* **Work to complete**
Count the lines in the records below that contain the word "Open", and reply with the number alone.
>> Begin Entries provided
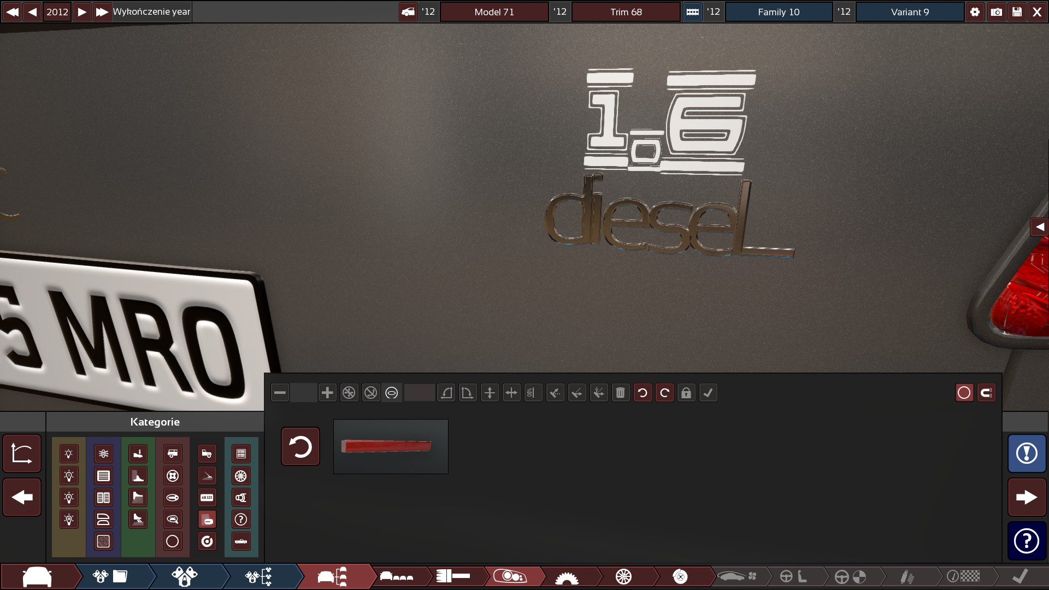
Task: Open the Trim 68 selector
Action: pyautogui.click(x=626, y=12)
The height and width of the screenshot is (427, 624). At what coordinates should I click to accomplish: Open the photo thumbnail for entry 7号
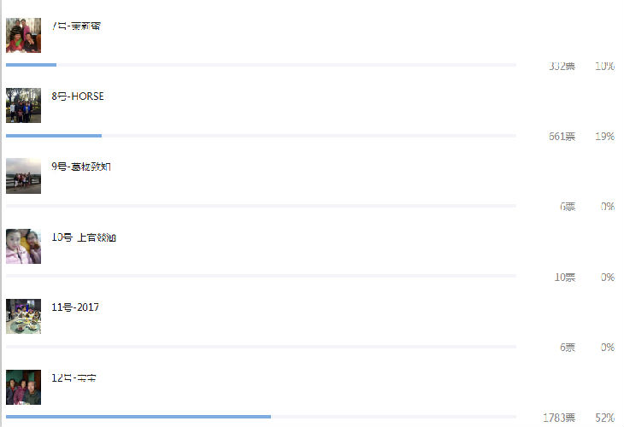click(23, 35)
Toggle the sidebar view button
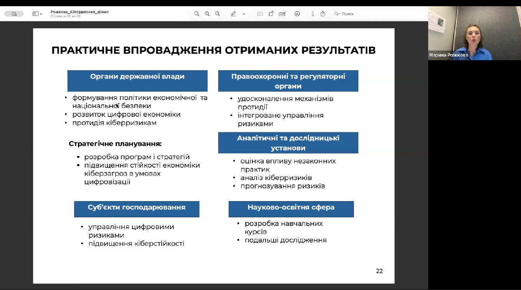 pos(35,14)
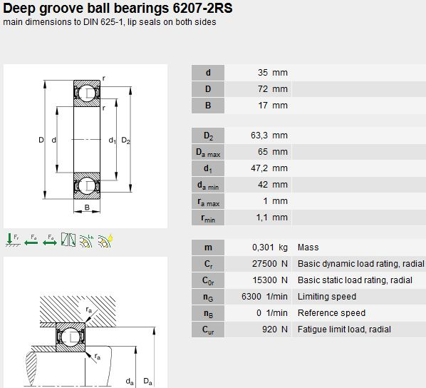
>> End Entries provided
* **Solution to the problem**
2